Earlier this month, the Chapter 7 Trustee (the “Trustee”) in the Consolidated Bedding bankruptcy commenced several avoidance actions under sections 547 and 548 of the Bankruptcy Code.  Consolidated commenced this bankruptcy proceeding on May 29, 2009, when it filed petitions for bankruptcy under Chapter 7 of the Bankruptcy Code.  Consolidated manufactured and sold mattresses under the trade name “Spring Air.”  According to documents filed with the Delaware Bankruptcy Court, Consolidated ceased operations and terminated its employees prior to filing for bankruptcy. 

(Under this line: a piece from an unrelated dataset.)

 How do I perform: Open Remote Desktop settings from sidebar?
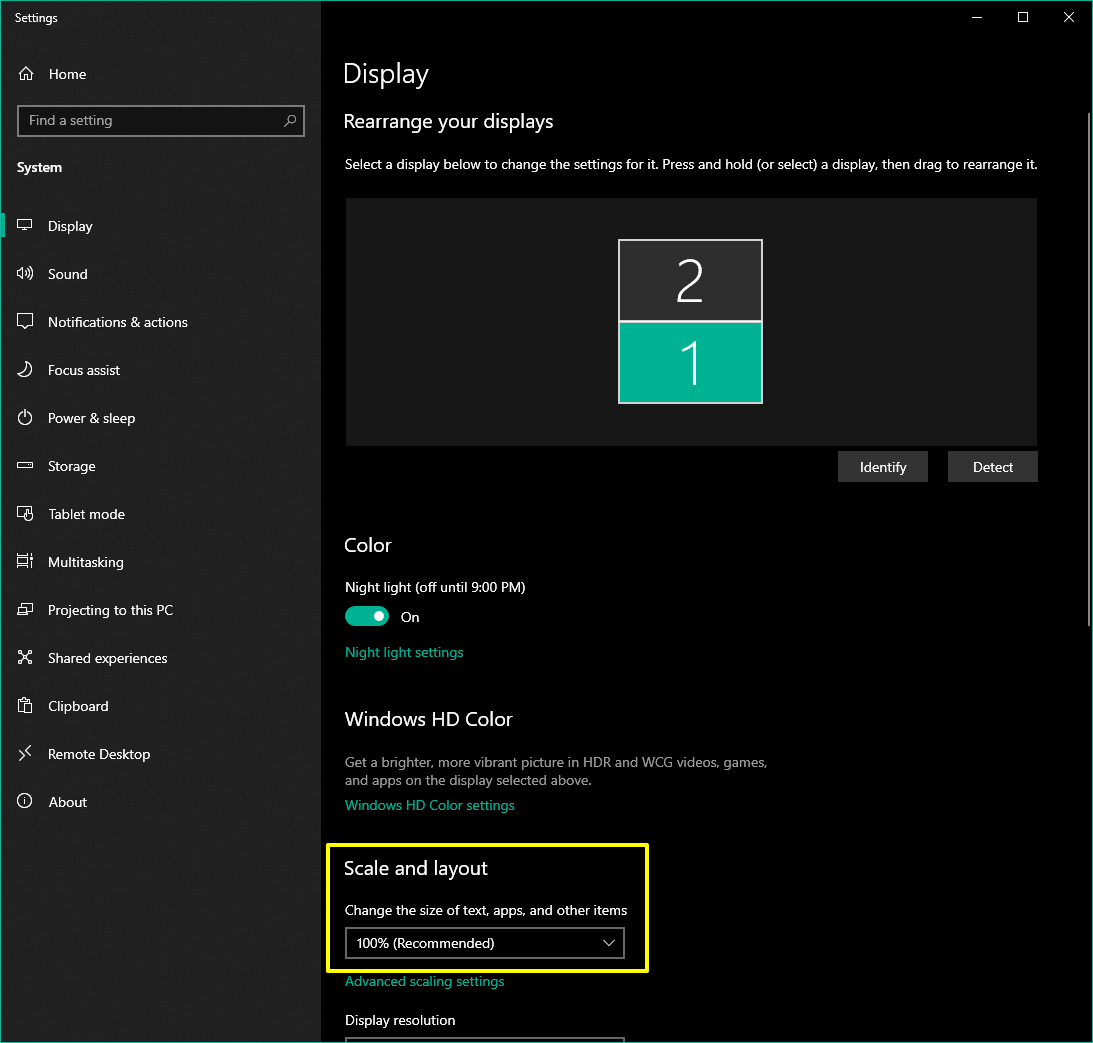(24, 753)
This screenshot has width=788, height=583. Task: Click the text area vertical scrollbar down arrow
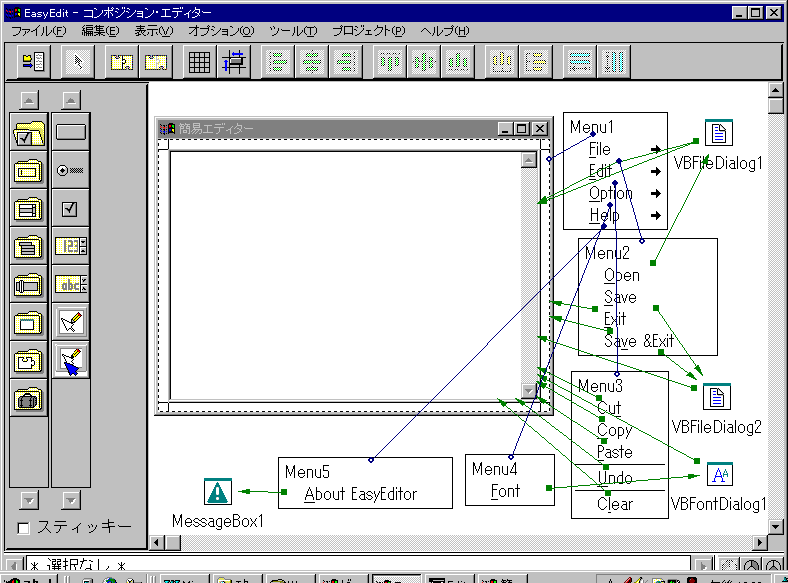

Events Leading to Bankruptcy

On May 13, 2009 (two weeks before filing for bankruptcy), certain lenders of Consolidated sent notices of default under the company’s loan agreement.  Soon after, the lenders accelerated Consolidated’s loan obligations and demanded repayment.  Approximately two weeks after sending the notice of default, Consolidated and its lender entered into a foreclosure agreement whereby the company agreed to sell substantially all of its assets to Spring Air International LLC.  After the sale to Spring Air International, Consolidated filed for bankrupty and the Trustee was appointed.

The Avoidance Actions

As of the date of this post, the Trustee has filed over 80 avoidance actions against various defendants.  These adversary actions, as well as the main case, are before the Honorable Brendan L.